[Dataset extract Boundary: Start]
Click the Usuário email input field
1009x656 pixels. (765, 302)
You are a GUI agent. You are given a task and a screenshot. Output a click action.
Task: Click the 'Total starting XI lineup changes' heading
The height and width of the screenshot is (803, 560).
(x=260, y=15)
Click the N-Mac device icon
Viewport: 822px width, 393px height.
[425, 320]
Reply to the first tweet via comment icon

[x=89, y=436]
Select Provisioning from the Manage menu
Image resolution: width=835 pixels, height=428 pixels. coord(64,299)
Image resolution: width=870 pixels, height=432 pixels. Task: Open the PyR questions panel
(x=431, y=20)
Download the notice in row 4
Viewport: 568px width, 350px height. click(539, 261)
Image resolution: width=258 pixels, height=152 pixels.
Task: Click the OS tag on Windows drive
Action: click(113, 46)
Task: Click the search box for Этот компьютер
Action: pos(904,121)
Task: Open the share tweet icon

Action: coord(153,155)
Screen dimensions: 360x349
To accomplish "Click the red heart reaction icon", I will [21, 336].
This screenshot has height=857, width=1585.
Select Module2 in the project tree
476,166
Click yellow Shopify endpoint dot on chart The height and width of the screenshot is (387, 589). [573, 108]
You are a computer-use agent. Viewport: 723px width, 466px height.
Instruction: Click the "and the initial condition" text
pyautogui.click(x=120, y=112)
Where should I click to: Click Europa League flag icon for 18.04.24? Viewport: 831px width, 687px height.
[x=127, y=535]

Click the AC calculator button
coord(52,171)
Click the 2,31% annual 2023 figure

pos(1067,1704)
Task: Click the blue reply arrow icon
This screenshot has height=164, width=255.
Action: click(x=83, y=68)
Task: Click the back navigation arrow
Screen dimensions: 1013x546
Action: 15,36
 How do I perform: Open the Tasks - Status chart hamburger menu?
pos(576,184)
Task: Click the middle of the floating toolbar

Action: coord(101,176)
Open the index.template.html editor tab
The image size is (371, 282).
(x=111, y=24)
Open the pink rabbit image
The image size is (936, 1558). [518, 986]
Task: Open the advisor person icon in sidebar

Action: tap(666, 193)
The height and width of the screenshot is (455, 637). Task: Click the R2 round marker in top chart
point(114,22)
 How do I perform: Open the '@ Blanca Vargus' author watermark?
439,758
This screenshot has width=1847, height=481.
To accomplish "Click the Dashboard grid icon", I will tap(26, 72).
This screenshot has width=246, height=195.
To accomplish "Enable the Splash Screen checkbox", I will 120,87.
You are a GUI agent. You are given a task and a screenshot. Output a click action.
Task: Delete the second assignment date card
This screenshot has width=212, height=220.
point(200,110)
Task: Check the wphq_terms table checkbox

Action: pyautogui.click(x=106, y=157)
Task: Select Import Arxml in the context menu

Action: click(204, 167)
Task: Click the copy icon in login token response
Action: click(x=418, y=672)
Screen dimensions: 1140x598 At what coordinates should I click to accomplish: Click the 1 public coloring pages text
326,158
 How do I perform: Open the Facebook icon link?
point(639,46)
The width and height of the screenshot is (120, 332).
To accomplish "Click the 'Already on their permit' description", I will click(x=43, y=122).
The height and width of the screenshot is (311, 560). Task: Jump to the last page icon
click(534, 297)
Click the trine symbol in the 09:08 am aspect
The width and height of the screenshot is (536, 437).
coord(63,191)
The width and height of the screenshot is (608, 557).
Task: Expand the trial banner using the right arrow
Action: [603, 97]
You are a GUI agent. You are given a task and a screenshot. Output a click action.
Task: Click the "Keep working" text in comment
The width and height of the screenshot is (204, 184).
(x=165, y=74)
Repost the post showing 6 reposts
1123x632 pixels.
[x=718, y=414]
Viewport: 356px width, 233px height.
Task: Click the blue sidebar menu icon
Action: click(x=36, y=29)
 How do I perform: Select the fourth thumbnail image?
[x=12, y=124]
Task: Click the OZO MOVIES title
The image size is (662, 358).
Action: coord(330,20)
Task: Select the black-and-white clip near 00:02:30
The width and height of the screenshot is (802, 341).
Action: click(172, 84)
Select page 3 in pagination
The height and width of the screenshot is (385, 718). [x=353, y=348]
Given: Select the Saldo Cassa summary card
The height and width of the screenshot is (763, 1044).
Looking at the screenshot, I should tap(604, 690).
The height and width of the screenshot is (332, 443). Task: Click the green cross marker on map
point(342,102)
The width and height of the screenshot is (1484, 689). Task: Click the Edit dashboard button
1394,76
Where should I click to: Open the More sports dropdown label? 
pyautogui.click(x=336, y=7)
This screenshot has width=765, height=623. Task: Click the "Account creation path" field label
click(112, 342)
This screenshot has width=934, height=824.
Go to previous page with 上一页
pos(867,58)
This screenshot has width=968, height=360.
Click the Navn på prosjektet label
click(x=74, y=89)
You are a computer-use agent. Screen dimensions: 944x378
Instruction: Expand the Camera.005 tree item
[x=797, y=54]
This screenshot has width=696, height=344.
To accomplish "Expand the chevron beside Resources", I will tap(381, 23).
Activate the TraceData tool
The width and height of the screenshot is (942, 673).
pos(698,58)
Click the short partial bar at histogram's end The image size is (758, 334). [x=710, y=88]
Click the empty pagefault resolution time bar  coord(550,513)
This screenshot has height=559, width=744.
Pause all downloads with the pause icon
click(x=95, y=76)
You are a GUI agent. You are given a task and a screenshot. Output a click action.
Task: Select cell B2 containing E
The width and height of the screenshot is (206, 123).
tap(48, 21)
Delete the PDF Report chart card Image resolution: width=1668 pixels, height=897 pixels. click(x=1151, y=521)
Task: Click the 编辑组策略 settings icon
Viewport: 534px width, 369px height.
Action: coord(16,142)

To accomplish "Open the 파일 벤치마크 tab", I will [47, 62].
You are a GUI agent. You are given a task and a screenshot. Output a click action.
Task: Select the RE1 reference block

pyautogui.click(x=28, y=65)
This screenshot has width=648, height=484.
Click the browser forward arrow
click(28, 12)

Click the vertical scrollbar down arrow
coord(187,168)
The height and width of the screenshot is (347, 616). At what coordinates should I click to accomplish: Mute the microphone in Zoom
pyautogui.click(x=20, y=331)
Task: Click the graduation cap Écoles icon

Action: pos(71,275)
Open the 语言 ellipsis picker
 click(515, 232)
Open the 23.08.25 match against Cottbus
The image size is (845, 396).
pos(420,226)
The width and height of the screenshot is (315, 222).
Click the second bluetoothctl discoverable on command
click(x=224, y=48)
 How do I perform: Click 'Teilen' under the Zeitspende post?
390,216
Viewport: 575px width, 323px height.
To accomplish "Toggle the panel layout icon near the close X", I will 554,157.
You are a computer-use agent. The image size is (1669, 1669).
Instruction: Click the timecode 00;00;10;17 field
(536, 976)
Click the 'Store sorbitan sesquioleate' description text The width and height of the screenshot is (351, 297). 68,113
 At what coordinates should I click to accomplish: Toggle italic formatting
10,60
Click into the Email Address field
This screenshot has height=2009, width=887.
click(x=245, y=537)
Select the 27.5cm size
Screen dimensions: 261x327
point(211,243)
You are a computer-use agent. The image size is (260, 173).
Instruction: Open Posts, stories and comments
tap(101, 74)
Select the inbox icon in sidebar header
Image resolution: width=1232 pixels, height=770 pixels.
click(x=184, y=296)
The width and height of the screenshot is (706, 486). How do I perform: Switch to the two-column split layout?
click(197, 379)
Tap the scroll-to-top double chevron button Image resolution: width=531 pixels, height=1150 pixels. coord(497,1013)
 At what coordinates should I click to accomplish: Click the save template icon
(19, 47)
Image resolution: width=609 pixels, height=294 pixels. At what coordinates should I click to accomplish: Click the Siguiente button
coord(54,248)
[Dataset extract Boundary: End]
▶ _Brief_: After reading the data above, print it all again exactly.

▶ _Reply to the exercise_:
Click the Usuário email input field
1009x656 pixels. (765, 302)
You are a GUI agent. You are given a task and a screenshot. Output a click action.
Task: Click the 'Total starting XI lineup changes' heading
The height and width of the screenshot is (803, 560).
(x=260, y=15)
Click the N-Mac device icon
Viewport: 822px width, 393px height.
[425, 320]
Reply to the first tweet via comment icon

[x=89, y=436]
Select Provisioning from the Manage menu
Image resolution: width=835 pixels, height=428 pixels. coord(64,299)
Image resolution: width=870 pixels, height=432 pixels. Task: Open the PyR questions panel
(x=431, y=20)
Download the notice in row 4
Viewport: 568px width, 350px height. click(539, 261)
Image resolution: width=258 pixels, height=152 pixels.
Task: Click the OS tag on Windows drive
Action: click(113, 46)
Task: Click the search box for Этот компьютер
Action: pos(904,121)
Task: Open the share tweet icon

Action: coord(153,155)
Screen dimensions: 360x349
To accomplish "Click the red heart reaction icon", I will [21, 336].
This screenshot has height=857, width=1585.
Select Module2 in the project tree
476,166
Click yellow Shopify endpoint dot on chart The height and width of the screenshot is (387, 589). [573, 108]
You are a computer-use agent. Viewport: 723px width, 466px height.
Instruction: Click the "and the initial condition" text
pyautogui.click(x=120, y=112)
Where should I click to: Click Europa League flag icon for 18.04.24? Viewport: 831px width, 687px height.
[x=127, y=535]

Click the AC calculator button
coord(52,171)
Click the 2,31% annual 2023 figure

pos(1067,1704)
Task: Click the blue reply arrow icon
This screenshot has height=164, width=255.
Action: click(x=83, y=68)
Task: Click the back navigation arrow
Screen dimensions: 1013x546
Action: 15,36
 How do I perform: Open the Tasks - Status chart hamburger menu?
pos(576,184)
Task: Click the middle of the floating toolbar

Action: coord(101,176)
Open the index.template.html editor tab
The image size is (371, 282).
(x=111, y=24)
Open the pink rabbit image
The image size is (936, 1558). [518, 986]
Task: Open the advisor person icon in sidebar

Action: tap(666, 193)
The height and width of the screenshot is (455, 637). Task: Click the R2 round marker in top chart
point(114,22)
 How do I perform: Open the '@ Blanca Vargus' author watermark?
439,758
This screenshot has width=1847, height=481.
To accomplish "Click the Dashboard grid icon", I will tap(26, 72).
This screenshot has width=246, height=195.
To accomplish "Enable the Splash Screen checkbox", I will 120,87.
You are a GUI agent. You are given a task and a screenshot. Output a click action.
Task: Delete the second assignment date card
This screenshot has width=212, height=220.
point(200,110)
Task: Check the wphq_terms table checkbox

Action: pyautogui.click(x=106, y=157)
Task: Select Import Arxml in the context menu

Action: click(204, 167)
Task: Click the copy icon in login token response
Action: click(x=418, y=672)
Screen dimensions: 1140x598 At what coordinates should I click to accomplish: Click the 1 public coloring pages text
326,158
 How do I perform: Open the Facebook icon link?
point(639,46)
The width and height of the screenshot is (120, 332).
To accomplish "Click the 'Already on their permit' description", I will click(x=43, y=122).
The height and width of the screenshot is (311, 560). Task: Jump to the last page icon
click(534, 297)
Click the trine symbol in the 09:08 am aspect
The width and height of the screenshot is (536, 437).
coord(63,191)
The width and height of the screenshot is (608, 557).
Task: Expand the trial banner using the right arrow
Action: [603, 97]
You are a GUI agent. You are given a task and a screenshot. Output a click action.
Task: Click the "Keep working" text in comment
The width and height of the screenshot is (204, 184).
(x=165, y=74)
Repost the post showing 6 reposts
1123x632 pixels.
[x=718, y=414]
Viewport: 356px width, 233px height.
Task: Click the blue sidebar menu icon
Action: click(x=36, y=29)
 How do I perform: Select the fourth thumbnail image?
[x=12, y=124]
Task: Click the OZO MOVIES title
The image size is (662, 358).
Action: coord(330,20)
Task: Select the black-and-white clip near 00:02:30
The width and height of the screenshot is (802, 341).
Action: click(172, 84)
Select page 3 in pagination
The height and width of the screenshot is (385, 718). [x=353, y=348]
Given: Select the Saldo Cassa summary card
The height and width of the screenshot is (763, 1044).
Looking at the screenshot, I should tap(604, 690).
The height and width of the screenshot is (332, 443). Task: Click the green cross marker on map
point(342,102)
The width and height of the screenshot is (1484, 689). Task: Click the Edit dashboard button
1394,76
Where should I click to: Open the More sports dropdown label? 
pyautogui.click(x=336, y=7)
This screenshot has width=765, height=623. Task: Click the "Account creation path" field label
click(112, 342)
This screenshot has width=934, height=824.
Go to previous page with 上一页
pos(867,58)
This screenshot has width=968, height=360.
Click the Navn på prosjektet label
click(x=74, y=89)
You are a computer-use agent. Screen dimensions: 944x378
Instruction: Expand the Camera.005 tree item
[x=797, y=54]
This screenshot has width=696, height=344.
To accomplish "Expand the chevron beside Resources", I will tap(381, 23).
Activate the TraceData tool
The width and height of the screenshot is (942, 673).
pos(698,58)
Click the short partial bar at histogram's end The image size is (758, 334). [x=710, y=88]
Click the empty pagefault resolution time bar  coord(550,513)
This screenshot has height=559, width=744.
Pause all downloads with the pause icon
click(x=95, y=76)
You are a GUI agent. You are given a task and a screenshot. Output a click action.
Task: Select cell B2 containing E
The width and height of the screenshot is (206, 123).
tap(48, 21)
Delete the PDF Report chart card Image resolution: width=1668 pixels, height=897 pixels. click(x=1151, y=521)
Task: Click the 编辑组策略 settings icon
Viewport: 534px width, 369px height.
Action: coord(16,142)

To accomplish "Open the 파일 벤치마크 tab", I will [47, 62].
You are a GUI agent. You are given a task and a screenshot. Output a click action.
Task: Select the RE1 reference block

pyautogui.click(x=28, y=65)
This screenshot has width=648, height=484.
Click the browser forward arrow
click(28, 12)

Click the vertical scrollbar down arrow
coord(187,168)
The height and width of the screenshot is (347, 616). At what coordinates should I click to accomplish: Mute the microphone in Zoom
pyautogui.click(x=20, y=331)
Task: Click the graduation cap Écoles icon

Action: pos(71,275)
Open the 语言 ellipsis picker
 click(515, 232)
Open the 23.08.25 match against Cottbus
The image size is (845, 396).
pos(420,226)
The width and height of the screenshot is (315, 222).
Click the second bluetoothctl discoverable on command
click(x=224, y=48)
 How do I perform: Click 'Teilen' under the Zeitspende post?
390,216
Viewport: 575px width, 323px height.
To accomplish "Toggle the panel layout icon near the close X", I will 554,157.
You are a computer-use agent. The image size is (1669, 1669).
Instruction: Click the timecode 00;00;10;17 field
(536, 976)
Click the 'Store sorbitan sesquioleate' description text The width and height of the screenshot is (351, 297). 68,113
 At what coordinates should I click to accomplish: Toggle italic formatting
10,60
Click into the Email Address field
This screenshot has height=2009, width=887.
click(x=245, y=537)
Select the 27.5cm size
Screen dimensions: 261x327
point(211,243)
You are a computer-use agent. The image size is (260, 173).
Instruction: Open Posts, stories and comments
tap(101, 74)
Select the inbox icon in sidebar header
Image resolution: width=1232 pixels, height=770 pixels.
click(x=184, y=296)
The width and height of the screenshot is (706, 486). How do I perform: Switch to the two-column split layout?
click(197, 379)
Tap the scroll-to-top double chevron button Image resolution: width=531 pixels, height=1150 pixels. coord(497,1013)
 At what coordinates should I click to accomplish: Click the save template icon
(19, 47)
Image resolution: width=609 pixels, height=294 pixels. At what coordinates should I click to accomplish: Click the Siguiente button
coord(54,248)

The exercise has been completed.